**Your goal:** Repeat each entry below without omitting a single word.

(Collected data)
=-=-=

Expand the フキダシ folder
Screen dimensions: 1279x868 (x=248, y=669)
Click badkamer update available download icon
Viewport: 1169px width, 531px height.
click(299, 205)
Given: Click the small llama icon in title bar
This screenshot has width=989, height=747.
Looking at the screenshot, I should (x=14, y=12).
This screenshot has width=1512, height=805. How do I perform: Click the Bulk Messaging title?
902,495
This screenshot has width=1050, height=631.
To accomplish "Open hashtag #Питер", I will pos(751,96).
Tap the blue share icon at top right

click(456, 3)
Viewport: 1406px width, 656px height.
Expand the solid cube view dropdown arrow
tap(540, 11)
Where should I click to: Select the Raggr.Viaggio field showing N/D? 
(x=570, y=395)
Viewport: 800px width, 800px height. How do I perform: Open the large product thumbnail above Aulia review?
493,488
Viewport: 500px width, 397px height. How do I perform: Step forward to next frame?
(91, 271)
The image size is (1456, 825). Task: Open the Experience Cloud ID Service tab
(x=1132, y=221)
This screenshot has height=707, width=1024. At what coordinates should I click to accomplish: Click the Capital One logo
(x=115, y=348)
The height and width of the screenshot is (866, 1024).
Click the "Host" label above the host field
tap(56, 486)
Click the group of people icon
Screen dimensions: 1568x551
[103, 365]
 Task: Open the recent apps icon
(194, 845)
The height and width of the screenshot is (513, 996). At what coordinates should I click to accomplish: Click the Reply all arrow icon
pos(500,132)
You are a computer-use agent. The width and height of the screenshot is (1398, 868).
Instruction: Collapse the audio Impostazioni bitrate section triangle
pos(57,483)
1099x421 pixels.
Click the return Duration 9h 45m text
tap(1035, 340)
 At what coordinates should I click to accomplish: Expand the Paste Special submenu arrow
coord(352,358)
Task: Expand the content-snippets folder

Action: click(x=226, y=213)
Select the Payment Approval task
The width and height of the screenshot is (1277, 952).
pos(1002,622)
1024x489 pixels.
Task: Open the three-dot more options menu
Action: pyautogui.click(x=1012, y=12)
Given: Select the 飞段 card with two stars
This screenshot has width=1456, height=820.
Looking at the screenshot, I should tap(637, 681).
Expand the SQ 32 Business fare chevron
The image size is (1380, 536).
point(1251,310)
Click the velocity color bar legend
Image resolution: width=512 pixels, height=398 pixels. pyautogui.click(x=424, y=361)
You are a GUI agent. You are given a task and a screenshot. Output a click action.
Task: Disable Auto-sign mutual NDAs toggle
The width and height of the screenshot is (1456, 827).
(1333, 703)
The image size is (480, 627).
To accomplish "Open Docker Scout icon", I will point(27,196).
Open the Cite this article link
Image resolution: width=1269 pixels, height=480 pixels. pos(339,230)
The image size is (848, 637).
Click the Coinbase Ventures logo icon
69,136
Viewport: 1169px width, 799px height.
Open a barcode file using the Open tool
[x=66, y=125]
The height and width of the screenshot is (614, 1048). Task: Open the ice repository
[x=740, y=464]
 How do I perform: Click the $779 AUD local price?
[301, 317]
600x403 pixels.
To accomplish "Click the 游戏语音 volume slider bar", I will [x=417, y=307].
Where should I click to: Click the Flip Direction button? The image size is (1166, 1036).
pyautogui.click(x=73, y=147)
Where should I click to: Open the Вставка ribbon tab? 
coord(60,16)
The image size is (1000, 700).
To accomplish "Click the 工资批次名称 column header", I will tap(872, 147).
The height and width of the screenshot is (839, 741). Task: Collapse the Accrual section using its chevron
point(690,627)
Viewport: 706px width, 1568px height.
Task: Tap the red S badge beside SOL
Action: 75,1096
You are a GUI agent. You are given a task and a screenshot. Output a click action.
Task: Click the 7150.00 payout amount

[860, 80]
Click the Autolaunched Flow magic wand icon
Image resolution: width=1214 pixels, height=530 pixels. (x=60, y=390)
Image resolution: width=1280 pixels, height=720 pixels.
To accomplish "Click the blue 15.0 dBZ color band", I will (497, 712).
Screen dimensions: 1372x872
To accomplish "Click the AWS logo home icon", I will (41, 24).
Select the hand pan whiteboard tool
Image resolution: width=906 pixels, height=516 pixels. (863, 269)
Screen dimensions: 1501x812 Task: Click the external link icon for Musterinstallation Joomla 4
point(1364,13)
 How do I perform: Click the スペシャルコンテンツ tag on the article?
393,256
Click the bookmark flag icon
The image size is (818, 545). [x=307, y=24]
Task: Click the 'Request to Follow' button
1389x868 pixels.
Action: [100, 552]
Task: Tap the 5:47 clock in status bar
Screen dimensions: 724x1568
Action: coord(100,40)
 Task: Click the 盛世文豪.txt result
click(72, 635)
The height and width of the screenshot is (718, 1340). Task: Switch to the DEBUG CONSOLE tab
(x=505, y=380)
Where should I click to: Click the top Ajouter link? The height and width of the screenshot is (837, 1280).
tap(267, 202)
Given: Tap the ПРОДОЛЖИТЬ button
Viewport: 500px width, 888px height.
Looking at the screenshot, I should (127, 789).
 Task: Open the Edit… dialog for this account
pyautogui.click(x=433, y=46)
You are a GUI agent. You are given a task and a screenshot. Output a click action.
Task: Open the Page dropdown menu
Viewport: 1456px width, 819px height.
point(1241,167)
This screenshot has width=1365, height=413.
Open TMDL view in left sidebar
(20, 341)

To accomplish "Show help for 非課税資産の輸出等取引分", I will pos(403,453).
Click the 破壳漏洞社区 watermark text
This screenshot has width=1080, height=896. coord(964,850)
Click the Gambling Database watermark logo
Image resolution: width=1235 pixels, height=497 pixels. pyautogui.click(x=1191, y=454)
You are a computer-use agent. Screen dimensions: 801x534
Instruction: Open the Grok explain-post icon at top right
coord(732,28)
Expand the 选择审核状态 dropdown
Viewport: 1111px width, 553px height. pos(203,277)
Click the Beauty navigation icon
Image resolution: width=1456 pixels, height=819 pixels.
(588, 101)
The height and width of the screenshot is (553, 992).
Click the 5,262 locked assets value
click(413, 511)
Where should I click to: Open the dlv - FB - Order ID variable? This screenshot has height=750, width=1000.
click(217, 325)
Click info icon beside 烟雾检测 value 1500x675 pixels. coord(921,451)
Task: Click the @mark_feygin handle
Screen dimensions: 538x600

=-=-=

**Answer for the task:**
Expand the フキダシ folder
Screen dimensions: 1279x868 (x=248, y=669)
Click badkamer update available download icon
Viewport: 1169px width, 531px height.
click(299, 205)
Given: Click the small llama icon in title bar
This screenshot has width=989, height=747.
Looking at the screenshot, I should (x=14, y=12).
This screenshot has width=1512, height=805. How do I perform: Click the Bulk Messaging title?
902,495
This screenshot has width=1050, height=631.
To accomplish "Open hashtag #Питер", I will pos(751,96).
Tap the blue share icon at top right

click(456, 3)
Viewport: 1406px width, 656px height.
Expand the solid cube view dropdown arrow
tap(540, 11)
Where should I click to: Select the Raggr.Viaggio field showing N/D? 
(x=570, y=395)
Viewport: 800px width, 800px height. How do I perform: Open the large product thumbnail above Aulia review?
493,488
Viewport: 500px width, 397px height. How do I perform: Step forward to next frame?
(91, 271)
The image size is (1456, 825). Task: Open the Experience Cloud ID Service tab
(x=1132, y=221)
This screenshot has height=707, width=1024. At what coordinates should I click to accomplish: Click the Capital One logo
(x=115, y=348)
The height and width of the screenshot is (866, 1024).
Click the "Host" label above the host field
tap(56, 486)
Click the group of people icon
Screen dimensions: 1568x551
[103, 365]
 Task: Open the recent apps icon
(194, 845)
The height and width of the screenshot is (513, 996). At what coordinates should I click to accomplish: Click the Reply all arrow icon
pos(500,132)
You are a computer-use agent. The width and height of the screenshot is (1398, 868).
Instruction: Collapse the audio Impostazioni bitrate section triangle
pos(57,483)
1099x421 pixels.
Click the return Duration 9h 45m text
tap(1035, 340)
 At what coordinates should I click to accomplish: Expand the Paste Special submenu arrow
coord(352,358)
Task: Expand the content-snippets folder

Action: click(x=226, y=213)
Select the Payment Approval task
The width and height of the screenshot is (1277, 952).
pos(1002,622)
1024x489 pixels.
Task: Open the three-dot more options menu
Action: pyautogui.click(x=1012, y=12)
Given: Select the 飞段 card with two stars
This screenshot has width=1456, height=820.
Looking at the screenshot, I should tap(637, 681).
Expand the SQ 32 Business fare chevron
The image size is (1380, 536).
point(1251,310)
Click the velocity color bar legend
Image resolution: width=512 pixels, height=398 pixels. pyautogui.click(x=424, y=361)
You are a GUI agent. You are given a task and a screenshot. Output a click action.
Task: Disable Auto-sign mutual NDAs toggle
The width and height of the screenshot is (1456, 827).
(1333, 703)
The image size is (480, 627).
To accomplish "Open Docker Scout icon", I will point(27,196).
Open the Cite this article link
Image resolution: width=1269 pixels, height=480 pixels. pos(339,230)
The image size is (848, 637).
Click the Coinbase Ventures logo icon
69,136
Viewport: 1169px width, 799px height.
Open a barcode file using the Open tool
[x=66, y=125]
The height and width of the screenshot is (614, 1048). Task: Open the ice repository
[x=740, y=464]
 How do I perform: Click the $779 AUD local price?
[301, 317]
600x403 pixels.
To accomplish "Click the 游戏语音 volume slider bar", I will [x=417, y=307].
Where should I click to: Click the Flip Direction button? The image size is (1166, 1036).
pyautogui.click(x=73, y=147)
Where should I click to: Open the Вставка ribbon tab? 
coord(60,16)
The image size is (1000, 700).
To accomplish "Click the 工资批次名称 column header", I will tap(872, 147).
The height and width of the screenshot is (839, 741). Task: Collapse the Accrual section using its chevron
point(690,627)
Viewport: 706px width, 1568px height.
Task: Tap the red S badge beside SOL
Action: 75,1096
You are a GUI agent. You are given a task and a screenshot. Output a click action.
Task: Click the 7150.00 payout amount

[860, 80]
Click the Autolaunched Flow magic wand icon
Image resolution: width=1214 pixels, height=530 pixels. (x=60, y=390)
Image resolution: width=1280 pixels, height=720 pixels.
To accomplish "Click the blue 15.0 dBZ color band", I will (497, 712).
Screen dimensions: 1372x872
To accomplish "Click the AWS logo home icon", I will (41, 24).
Select the hand pan whiteboard tool
Image resolution: width=906 pixels, height=516 pixels. (863, 269)
Screen dimensions: 1501x812 Task: Click the external link icon for Musterinstallation Joomla 4
point(1364,13)
 How do I perform: Click the スペシャルコンテンツ tag on the article?
393,256
Click the bookmark flag icon
The image size is (818, 545). [x=307, y=24]
Task: Click the 'Request to Follow' button
1389x868 pixels.
Action: [100, 552]
Task: Tap the 5:47 clock in status bar
Screen dimensions: 724x1568
Action: coord(100,40)
 Task: Click the 盛世文豪.txt result
click(72, 635)
The height and width of the screenshot is (718, 1340). Task: Switch to the DEBUG CONSOLE tab
(x=505, y=380)
Where should I click to: Click the top Ajouter link? The height and width of the screenshot is (837, 1280).
tap(267, 202)
Given: Tap the ПРОДОЛЖИТЬ button
Viewport: 500px width, 888px height.
Looking at the screenshot, I should (127, 789).
 Task: Open the Edit… dialog for this account
pyautogui.click(x=433, y=46)
You are a GUI agent. You are given a task and a screenshot. Output a click action.
Task: Open the Page dropdown menu
Viewport: 1456px width, 819px height.
point(1241,167)
This screenshot has width=1365, height=413.
Open TMDL view in left sidebar
(20, 341)

To accomplish "Show help for 非課税資産の輸出等取引分", I will pos(403,453).
Click the 破壳漏洞社区 watermark text
This screenshot has width=1080, height=896. coord(964,850)
Click the Gambling Database watermark logo
Image resolution: width=1235 pixels, height=497 pixels. pyautogui.click(x=1191, y=454)
You are a computer-use agent. Screen dimensions: 801x534
Instruction: Open the Grok explain-post icon at top right
coord(732,28)
Expand the 选择审核状态 dropdown
Viewport: 1111px width, 553px height. pos(203,277)
Click the Beauty navigation icon
Image resolution: width=1456 pixels, height=819 pixels.
(588, 101)
The height and width of the screenshot is (553, 992).
Click the 5,262 locked assets value
click(413, 511)
Where should I click to: Open the dlv - FB - Order ID variable? This screenshot has height=750, width=1000.
click(217, 325)
Click info icon beside 烟雾检测 value 1500x675 pixels. coord(921,451)
Task: Click the @mark_feygin handle
Screen dimensions: 538x600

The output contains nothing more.